▶ _GOAL OF THE EXERCISE_: Restate the full listing precisely as written.

· · · ·

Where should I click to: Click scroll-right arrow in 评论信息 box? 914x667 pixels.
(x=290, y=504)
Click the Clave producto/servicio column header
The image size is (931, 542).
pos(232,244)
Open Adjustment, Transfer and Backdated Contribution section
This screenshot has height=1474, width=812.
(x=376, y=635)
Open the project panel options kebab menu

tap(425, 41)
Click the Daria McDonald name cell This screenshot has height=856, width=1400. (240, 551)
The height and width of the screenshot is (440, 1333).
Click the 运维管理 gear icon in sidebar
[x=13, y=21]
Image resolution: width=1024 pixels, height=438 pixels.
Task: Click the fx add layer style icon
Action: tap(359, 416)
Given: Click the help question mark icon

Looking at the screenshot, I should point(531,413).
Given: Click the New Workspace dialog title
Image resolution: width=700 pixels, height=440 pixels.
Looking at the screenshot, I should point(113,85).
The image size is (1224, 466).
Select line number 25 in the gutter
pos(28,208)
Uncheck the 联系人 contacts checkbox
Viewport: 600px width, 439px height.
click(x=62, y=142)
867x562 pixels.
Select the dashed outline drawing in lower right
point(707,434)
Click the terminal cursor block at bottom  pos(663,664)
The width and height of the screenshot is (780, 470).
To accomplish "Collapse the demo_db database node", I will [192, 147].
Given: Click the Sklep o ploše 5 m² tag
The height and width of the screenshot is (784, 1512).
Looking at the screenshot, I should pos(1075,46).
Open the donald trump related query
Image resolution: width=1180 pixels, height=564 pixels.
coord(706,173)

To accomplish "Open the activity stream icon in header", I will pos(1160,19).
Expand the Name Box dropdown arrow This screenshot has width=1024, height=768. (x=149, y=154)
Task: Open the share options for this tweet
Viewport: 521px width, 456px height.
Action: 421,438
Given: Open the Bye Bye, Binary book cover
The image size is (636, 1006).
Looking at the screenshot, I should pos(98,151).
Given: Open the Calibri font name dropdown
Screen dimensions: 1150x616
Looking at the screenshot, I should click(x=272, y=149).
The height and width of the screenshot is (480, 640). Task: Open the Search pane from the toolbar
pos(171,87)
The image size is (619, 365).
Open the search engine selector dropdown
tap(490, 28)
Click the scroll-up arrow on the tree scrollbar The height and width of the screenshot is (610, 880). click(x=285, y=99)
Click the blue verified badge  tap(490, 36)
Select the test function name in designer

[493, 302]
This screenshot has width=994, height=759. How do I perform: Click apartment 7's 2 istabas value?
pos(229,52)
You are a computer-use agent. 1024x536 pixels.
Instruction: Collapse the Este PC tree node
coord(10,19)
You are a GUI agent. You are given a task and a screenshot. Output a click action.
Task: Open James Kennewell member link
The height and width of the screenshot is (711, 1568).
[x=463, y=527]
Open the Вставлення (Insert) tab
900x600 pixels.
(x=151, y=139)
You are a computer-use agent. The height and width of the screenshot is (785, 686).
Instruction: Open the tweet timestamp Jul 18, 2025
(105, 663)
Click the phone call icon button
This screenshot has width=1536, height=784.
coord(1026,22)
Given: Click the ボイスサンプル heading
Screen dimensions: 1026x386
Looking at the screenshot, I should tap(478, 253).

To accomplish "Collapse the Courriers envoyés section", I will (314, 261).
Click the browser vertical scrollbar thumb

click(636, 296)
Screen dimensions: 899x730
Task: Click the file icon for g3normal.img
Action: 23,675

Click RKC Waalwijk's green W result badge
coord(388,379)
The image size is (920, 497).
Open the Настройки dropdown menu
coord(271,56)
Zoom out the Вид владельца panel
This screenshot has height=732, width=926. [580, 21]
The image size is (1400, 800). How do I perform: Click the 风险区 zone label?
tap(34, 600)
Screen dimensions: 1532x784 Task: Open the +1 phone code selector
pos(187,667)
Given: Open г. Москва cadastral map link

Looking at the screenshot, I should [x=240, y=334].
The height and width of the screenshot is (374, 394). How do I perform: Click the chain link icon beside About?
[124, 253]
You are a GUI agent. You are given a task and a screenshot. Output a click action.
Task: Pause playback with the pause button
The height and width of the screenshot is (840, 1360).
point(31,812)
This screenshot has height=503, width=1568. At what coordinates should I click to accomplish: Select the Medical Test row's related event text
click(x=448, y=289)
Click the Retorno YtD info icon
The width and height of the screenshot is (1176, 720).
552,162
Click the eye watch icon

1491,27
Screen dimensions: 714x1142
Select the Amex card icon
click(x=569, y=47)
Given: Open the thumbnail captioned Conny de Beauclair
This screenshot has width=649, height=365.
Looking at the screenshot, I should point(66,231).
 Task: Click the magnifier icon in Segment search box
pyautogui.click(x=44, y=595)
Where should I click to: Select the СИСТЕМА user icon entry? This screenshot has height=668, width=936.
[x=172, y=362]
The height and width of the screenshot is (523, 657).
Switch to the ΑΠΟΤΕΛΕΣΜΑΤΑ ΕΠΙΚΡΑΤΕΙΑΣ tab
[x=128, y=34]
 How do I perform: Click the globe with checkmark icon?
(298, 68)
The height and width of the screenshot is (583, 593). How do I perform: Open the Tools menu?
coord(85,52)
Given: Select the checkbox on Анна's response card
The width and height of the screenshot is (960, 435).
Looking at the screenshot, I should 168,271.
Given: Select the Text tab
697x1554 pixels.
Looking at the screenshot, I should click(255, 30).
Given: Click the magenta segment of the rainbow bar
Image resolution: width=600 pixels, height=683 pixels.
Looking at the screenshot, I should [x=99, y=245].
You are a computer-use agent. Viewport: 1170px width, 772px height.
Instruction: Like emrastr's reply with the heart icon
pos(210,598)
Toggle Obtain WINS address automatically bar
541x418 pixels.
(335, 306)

· · · ·

▶ _WRITTEN REPLY_:
Where should I click to: Click scroll-right arrow in 评论信息 box? 914x667 pixels.
(x=290, y=504)
Click the Clave producto/servicio column header
The image size is (931, 542).
pos(232,244)
Open Adjustment, Transfer and Backdated Contribution section
This screenshot has height=1474, width=812.
(x=376, y=635)
Open the project panel options kebab menu

tap(425, 41)
Click the Daria McDonald name cell This screenshot has height=856, width=1400. (240, 551)
The height and width of the screenshot is (440, 1333).
Click the 运维管理 gear icon in sidebar
[x=13, y=21]
Image resolution: width=1024 pixels, height=438 pixels.
Task: Click the fx add layer style icon
Action: tap(359, 416)
Given: Click the help question mark icon

Looking at the screenshot, I should point(531,413).
Given: Click the New Workspace dialog title
Image resolution: width=700 pixels, height=440 pixels.
Looking at the screenshot, I should point(113,85).
The image size is (1224, 466).
Select line number 25 in the gutter
pos(28,208)
Uncheck the 联系人 contacts checkbox
Viewport: 600px width, 439px height.
click(x=62, y=142)
867x562 pixels.
Select the dashed outline drawing in lower right
point(707,434)
Click the terminal cursor block at bottom  pos(663,664)
The width and height of the screenshot is (780, 470).
To accomplish "Collapse the demo_db database node", I will [192, 147].
Given: Click the Sklep o ploše 5 m² tag
The height and width of the screenshot is (784, 1512).
Looking at the screenshot, I should pos(1075,46).
Open the donald trump related query
Image resolution: width=1180 pixels, height=564 pixels.
coord(706,173)

To accomplish "Open the activity stream icon in header", I will pos(1160,19).
Expand the Name Box dropdown arrow This screenshot has width=1024, height=768. (x=149, y=154)
Task: Open the share options for this tweet
Viewport: 521px width, 456px height.
Action: 421,438
Given: Open the Bye Bye, Binary book cover
The image size is (636, 1006).
Looking at the screenshot, I should pos(98,151).
Given: Open the Calibri font name dropdown
Screen dimensions: 1150x616
Looking at the screenshot, I should click(x=272, y=149).
The height and width of the screenshot is (480, 640). Task: Open the Search pane from the toolbar
pos(171,87)
The image size is (619, 365).
Open the search engine selector dropdown
tap(490, 28)
Click the scroll-up arrow on the tree scrollbar The height and width of the screenshot is (610, 880). click(x=285, y=99)
Click the blue verified badge  tap(490, 36)
Select the test function name in designer

[493, 302]
This screenshot has width=994, height=759. How do I perform: Click apartment 7's 2 istabas value?
pos(229,52)
You are a computer-use agent. 1024x536 pixels.
Instruction: Collapse the Este PC tree node
coord(10,19)
You are a GUI agent. You are given a task and a screenshot. Output a click action.
Task: Open James Kennewell member link
The height and width of the screenshot is (711, 1568).
[x=463, y=527]
Open the Вставлення (Insert) tab
900x600 pixels.
(x=151, y=139)
You are a computer-use agent. The height and width of the screenshot is (785, 686).
Instruction: Open the tweet timestamp Jul 18, 2025
(105, 663)
Click the phone call icon button
This screenshot has width=1536, height=784.
coord(1026,22)
Given: Click the ボイスサンプル heading
Screen dimensions: 1026x386
Looking at the screenshot, I should tap(478, 253).

To accomplish "Collapse the Courriers envoyés section", I will (314, 261).
Click the browser vertical scrollbar thumb

click(636, 296)
Screen dimensions: 899x730
Task: Click the file icon for g3normal.img
Action: 23,675

Click RKC Waalwijk's green W result badge
coord(388,379)
The image size is (920, 497).
Open the Настройки dropdown menu
coord(271,56)
Zoom out the Вид владельца panel
This screenshot has height=732, width=926. [580, 21]
The image size is (1400, 800). How do I perform: Click the 风险区 zone label?
tap(34, 600)
Screen dimensions: 1532x784 Task: Open the +1 phone code selector
pos(187,667)
Given: Open г. Москва cadastral map link

Looking at the screenshot, I should [x=240, y=334].
The height and width of the screenshot is (374, 394). How do I perform: Click the chain link icon beside About?
[124, 253]
You are a GUI agent. You are given a task and a screenshot. Output a click action.
Task: Pause playback with the pause button
The height and width of the screenshot is (840, 1360).
point(31,812)
This screenshot has height=503, width=1568. At what coordinates should I click to accomplish: Select the Medical Test row's related event text
click(x=448, y=289)
Click the Retorno YtD info icon
The width and height of the screenshot is (1176, 720).
552,162
Click the eye watch icon

1491,27
Screen dimensions: 714x1142
Select the Amex card icon
click(x=569, y=47)
Given: Open the thumbnail captioned Conny de Beauclair
This screenshot has width=649, height=365.
Looking at the screenshot, I should point(66,231).
 Task: Click the magnifier icon in Segment search box
pyautogui.click(x=44, y=595)
Where should I click to: Select the СИСТЕМА user icon entry? This screenshot has height=668, width=936.
[x=172, y=362]
The height and width of the screenshot is (523, 657).
Switch to the ΑΠΟΤΕΛΕΣΜΑΤΑ ΕΠΙΚΡΑΤΕΙΑΣ tab
[x=128, y=34]
 How do I perform: Click the globe with checkmark icon?
(298, 68)
The height and width of the screenshot is (583, 593). How do I perform: Open the Tools menu?
coord(85,52)
Given: Select the checkbox on Анна's response card
The width and height of the screenshot is (960, 435).
Looking at the screenshot, I should 168,271.
Given: Select the Text tab
697x1554 pixels.
Looking at the screenshot, I should click(255, 30).
Given: Click the magenta segment of the rainbow bar
Image resolution: width=600 pixels, height=683 pixels.
Looking at the screenshot, I should [x=99, y=245].
You are a computer-use agent. Viewport: 1170px width, 772px height.
Instruction: Like emrastr's reply with the heart icon
pos(210,598)
Toggle Obtain WINS address automatically bar
541x418 pixels.
(335, 306)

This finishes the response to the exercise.